§ **Description of the task**
Search the entries below for "Open the Delivery Block menu". Give that line and all the lines after it again, exactly, through the last, without pictures.

§ **Record extracts**
*-*-*

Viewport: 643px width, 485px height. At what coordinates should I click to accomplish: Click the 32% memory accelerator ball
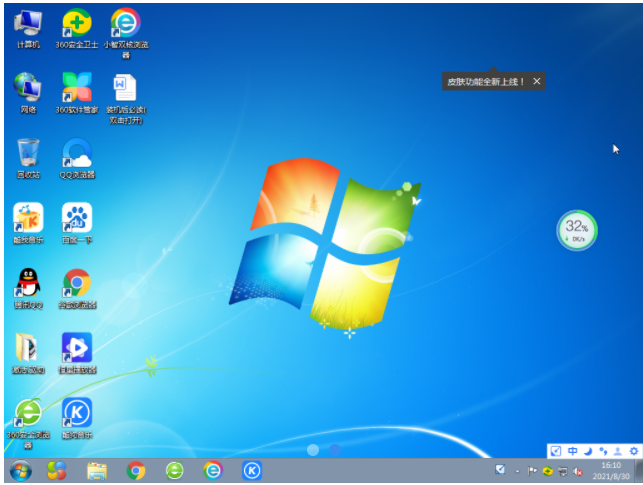pyautogui.click(x=577, y=231)
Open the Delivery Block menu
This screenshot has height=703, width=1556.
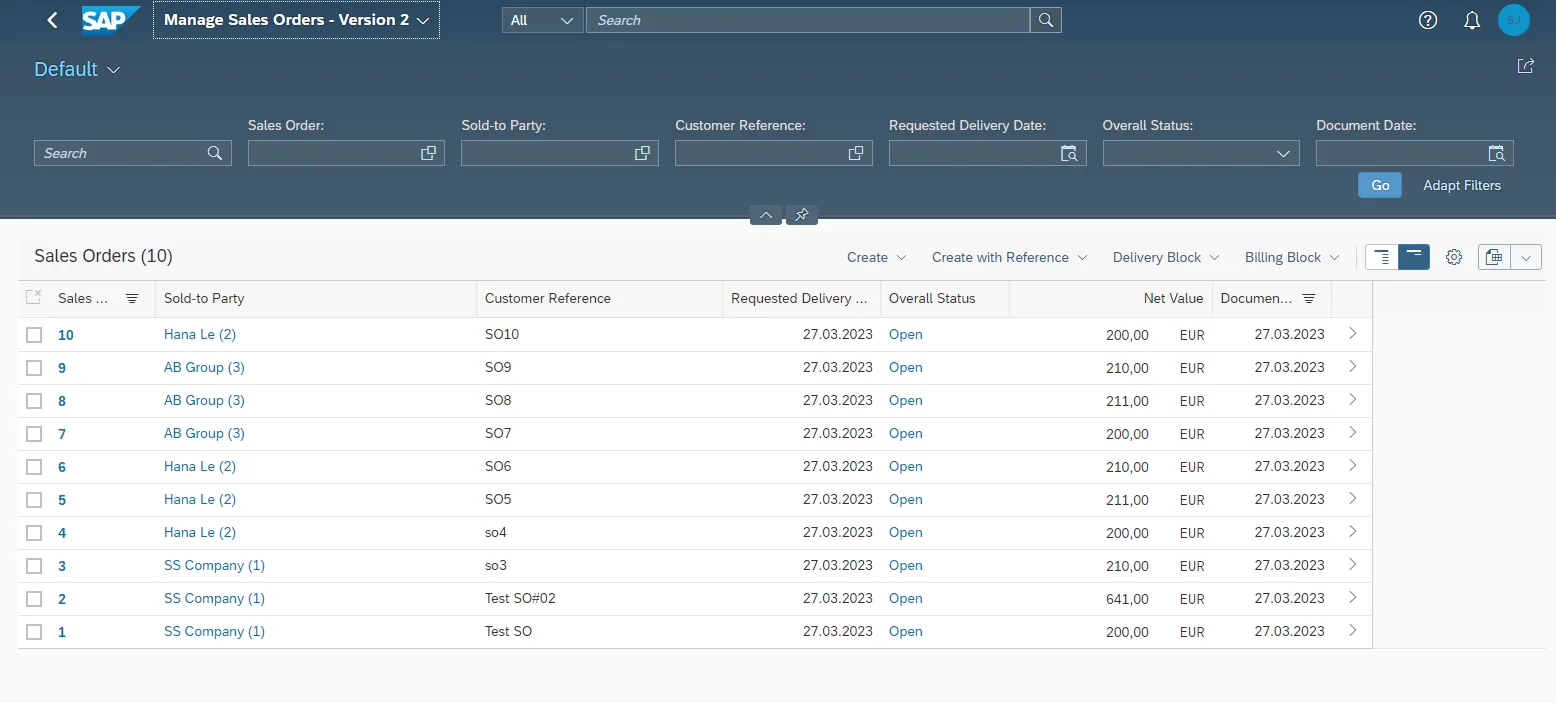coord(1165,257)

*-*-*

§ **Reply to the exercise**
Open the Delivery Block menu
This screenshot has height=703, width=1556.
coord(1165,257)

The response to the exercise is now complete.